Ayn Rand’s first two lectures, “The Intellectual Bankruptcy of Our Age” and “America’s Persecuted Minority: Big Business,” were particularly well-suited to her (initially) liberal audience. So I decided to listen to them with my pre-Ayn Rand high school ears.
In many ways, I was so very ripe for Objectivism in high school: I was committed to reason and to individualism, albeit in a clumsy way. I was a life-long atheist seeking a better morality than the watered-down Christianity of secular humanism. I had no altruistic impulses, nor altruistic guilt. However, I was also a committed liberal. I even bordered on socialism at times. I had no understanding of capitalism whatsoever; if anything, I associated it with the corrupt dictatorships of Latin America. I was also completely ignorant of the economics and history of socialism; I thought that it would bring the sort of wealth and prosperity that we enjoy in the United States to all (!!).
So in listening to these two lectures, as well as the somewhat later “What is Capitalism?” lecture, I tried to put myself in my own past shoes, to gauge how I would have reacted to these lectures had I heard them in high school.
Without a doubt, I would have been completely and totally blown away. My liberalism would have been destroyed forever in just fifty minutes. My trek to Objectivism would have only been a matter of time. I must admit, that very much surprised me. (It was a discovery worth the price of the lectures, I think.)

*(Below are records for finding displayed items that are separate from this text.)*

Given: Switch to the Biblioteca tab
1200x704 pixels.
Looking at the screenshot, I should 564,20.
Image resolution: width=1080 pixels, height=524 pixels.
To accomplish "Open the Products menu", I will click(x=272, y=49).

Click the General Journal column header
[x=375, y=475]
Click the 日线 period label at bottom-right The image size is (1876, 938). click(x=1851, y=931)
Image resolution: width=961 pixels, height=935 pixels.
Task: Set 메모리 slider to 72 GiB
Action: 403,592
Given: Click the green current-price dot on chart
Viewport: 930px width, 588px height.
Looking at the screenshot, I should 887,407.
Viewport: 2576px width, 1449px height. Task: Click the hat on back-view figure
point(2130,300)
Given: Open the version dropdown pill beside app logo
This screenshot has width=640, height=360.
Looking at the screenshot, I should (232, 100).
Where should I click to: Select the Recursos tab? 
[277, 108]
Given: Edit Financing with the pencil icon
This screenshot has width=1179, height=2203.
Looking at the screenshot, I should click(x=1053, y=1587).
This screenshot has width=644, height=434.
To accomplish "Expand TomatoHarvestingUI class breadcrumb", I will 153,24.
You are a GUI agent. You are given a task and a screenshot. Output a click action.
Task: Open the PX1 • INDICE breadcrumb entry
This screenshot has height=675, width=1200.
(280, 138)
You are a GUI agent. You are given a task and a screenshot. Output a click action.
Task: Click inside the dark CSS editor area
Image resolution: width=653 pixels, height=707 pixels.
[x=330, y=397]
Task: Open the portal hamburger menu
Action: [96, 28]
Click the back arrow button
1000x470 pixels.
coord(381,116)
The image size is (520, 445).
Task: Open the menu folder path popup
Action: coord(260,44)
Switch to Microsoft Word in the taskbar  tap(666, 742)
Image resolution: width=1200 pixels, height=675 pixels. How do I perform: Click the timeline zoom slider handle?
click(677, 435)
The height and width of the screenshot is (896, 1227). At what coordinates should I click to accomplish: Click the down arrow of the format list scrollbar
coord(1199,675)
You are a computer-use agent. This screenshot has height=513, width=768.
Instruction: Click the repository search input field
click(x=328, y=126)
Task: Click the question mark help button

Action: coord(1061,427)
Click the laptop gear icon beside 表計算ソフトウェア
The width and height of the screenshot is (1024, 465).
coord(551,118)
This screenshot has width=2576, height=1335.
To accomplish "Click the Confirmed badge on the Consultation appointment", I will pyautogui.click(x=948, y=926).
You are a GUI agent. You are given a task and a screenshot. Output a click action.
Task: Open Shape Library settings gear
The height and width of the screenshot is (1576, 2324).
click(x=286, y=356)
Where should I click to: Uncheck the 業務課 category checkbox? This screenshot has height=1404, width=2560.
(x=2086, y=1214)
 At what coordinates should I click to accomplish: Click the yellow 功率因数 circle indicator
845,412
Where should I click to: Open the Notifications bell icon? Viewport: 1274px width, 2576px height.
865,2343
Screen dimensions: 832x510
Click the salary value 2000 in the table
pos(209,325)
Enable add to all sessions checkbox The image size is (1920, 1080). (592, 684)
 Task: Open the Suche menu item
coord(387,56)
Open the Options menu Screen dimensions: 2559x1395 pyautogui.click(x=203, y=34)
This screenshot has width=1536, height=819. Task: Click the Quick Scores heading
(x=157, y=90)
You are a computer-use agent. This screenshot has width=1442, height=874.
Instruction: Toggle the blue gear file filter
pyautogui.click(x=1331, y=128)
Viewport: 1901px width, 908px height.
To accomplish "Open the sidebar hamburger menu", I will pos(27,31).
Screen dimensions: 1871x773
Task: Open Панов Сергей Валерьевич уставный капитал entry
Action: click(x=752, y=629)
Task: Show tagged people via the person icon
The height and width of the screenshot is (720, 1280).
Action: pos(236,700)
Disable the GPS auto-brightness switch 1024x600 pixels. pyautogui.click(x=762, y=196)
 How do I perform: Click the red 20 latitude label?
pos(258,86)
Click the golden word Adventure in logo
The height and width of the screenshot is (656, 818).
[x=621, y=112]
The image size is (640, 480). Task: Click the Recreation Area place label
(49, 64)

As smaller gems, all of the questions that Ayn Rand answered year after year on abortion finally helped me understand why she placed so much emphasis on abortion rights. He answers to the always-asked questions about the Libertarians were also illuminating, although usually quite brief. In one of the later lectures, she spoke about how they stole her ideas, ripped them from their philosophic foundation, and then attacked her more viciously than anyone else. She discussed the primitive subjectivism underlying their advocacy of liberty. She also mentioned the danger of being associated with “cranks,” which reminded me of this excellent post by the now-more-noumenal-than-ever Noumenal Self.
Her final lecture on “The Age of Mediocrity” struck a very contemporary chord, in that she spoke at length on the long-term danger posed by Ronald Regan’s embrace of religion, despite some likely short-term economic and foreign policy gains. (Sound familiar?)
Finally, I should say that those who wish for some small first-hand glimpse of the real Ayn Rand, undistorted by ax-grinding critics, will find these lectures to be an invaluable treasure.